Brian Friel’s Translations is a modern Irish classic

Brian Friel’s Translations is a modern Irish classic

Robert Tanitch reviews Translations at National Theatre/Olivier, London

Translations enjoyed a big success at the National Theatre, in the Lyttelton in 1981, when it was directed by Donald McWhinnie and also when Sam Mendes revived it at Donmar Warehouse in 1993. It’s good to see this modern Irish classic again.

The play is set in Ireland in the 1830’s when the Hedge schools were about to be replaced by the new national schools. The children were to be taught not only English but in English: It was also a time when the British army was in Ireland carrying out an ordinance survey and anglicizing all the Gaelic place names.

Colin Morgan in Translations - Credit Catherine Ashmore

Colin Morgan in Translations

A grizzled old alcoholic (Ciarán Hinds), a classics scholar, who can speak in Latin and in Greek, runs a Hedge school. He has two sons: crippled Manus (Seamus O’Hara), who also teaches, and Owen (Colin Morgan), who acts as interpreter for the soldiers and helps with the anglicizing.

The political friction, which develops between the two brothers, is exacerbated when Manus’s fiancée Maire (Judith Roddy) who is threatening to go to America, falls in love with an English officer, Lieutenant Yolland (Adetomiwa Edun), a decent chap, who loves Ireland and hates what the British are doing.

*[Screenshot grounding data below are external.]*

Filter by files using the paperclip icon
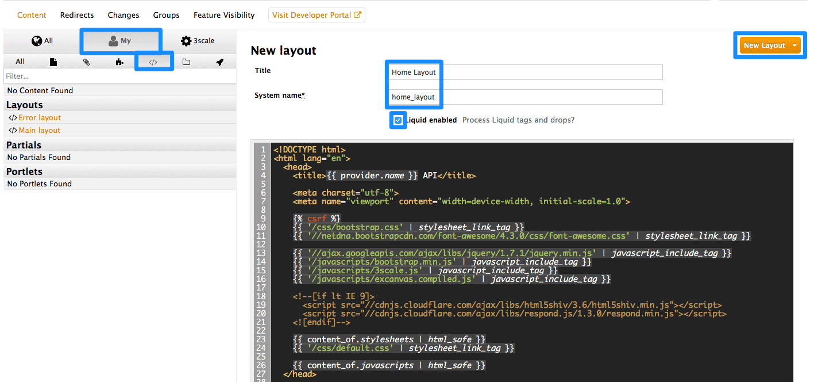The image size is (818, 382). click(x=86, y=62)
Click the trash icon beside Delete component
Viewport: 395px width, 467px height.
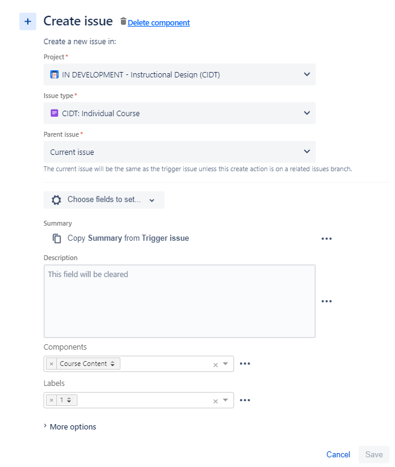(x=123, y=21)
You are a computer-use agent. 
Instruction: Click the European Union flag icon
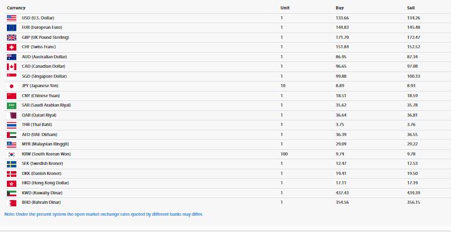point(11,28)
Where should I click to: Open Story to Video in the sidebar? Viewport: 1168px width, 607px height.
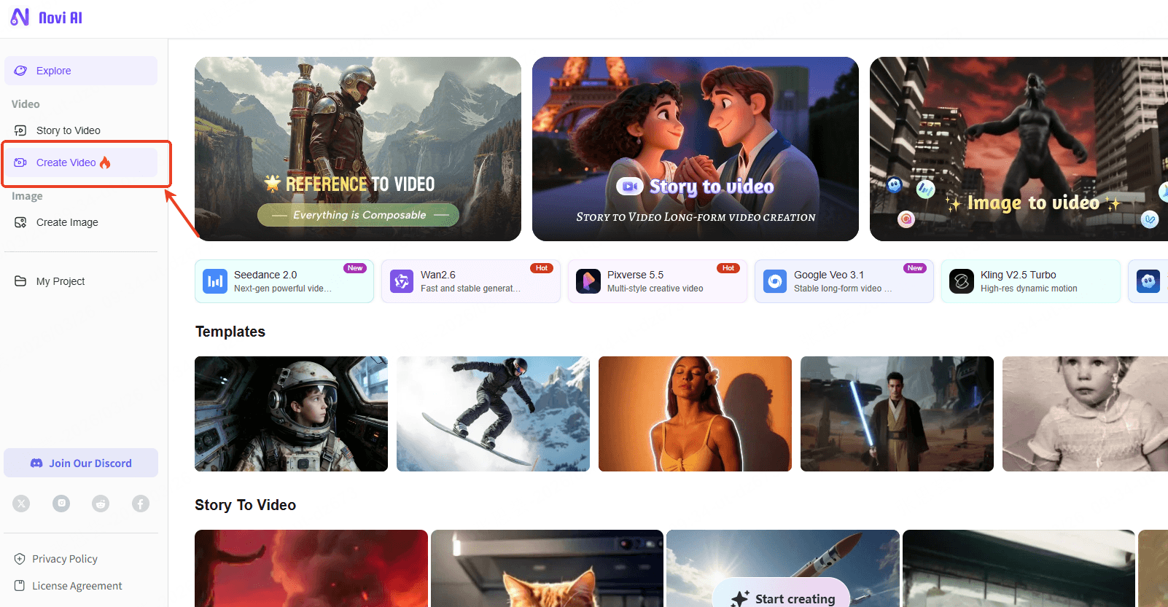point(68,130)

Brian Friel gets a great deal of comedy out of the language barrier. The audience readily accepts the Irish are actually speaking in Irish, even though they are speaking in English. The conceit causes no problems whatsoever and works especially well, when we can hear the translator is not being accurate.

There is a very enjoyable scene, when Maire and Yolland talk to each other without understanding what the other is saying. She doesn’t speak English. He doesn’t speak Irish. But because they are both speaking in English we do know what they are saying.

Friel has said that Translations “has to do with language and if it becomes overwhelmed by the political element, the play is lost.”

But, of course, the political element is always there. Yolland suddenly disappears. Is it a crime passionelle? Or is it a political assassination? Either way his commanding officer (Rufus Wright) threatens to kill all the animals, evict all the tenants and level their houses unless he is found.

Dermot Crowley has a memorable role as an old man in his dotage, totally gaga, who loves the classical myths so much that he falls in love with Athena and worries what his future father-in-law, Zeus, might say about their marrying.

Robert Tanitch Mature Times theatre reviewerThe production is excellently acted by a fine ensemble, excellently directed by Ian Rickson and excellently designed by Rae Smith. It looks good on the vast Olivier stage. The sheer size of the bog-dirty land and the enormous sky, with its clouds and mist, give the play poetic grandeur.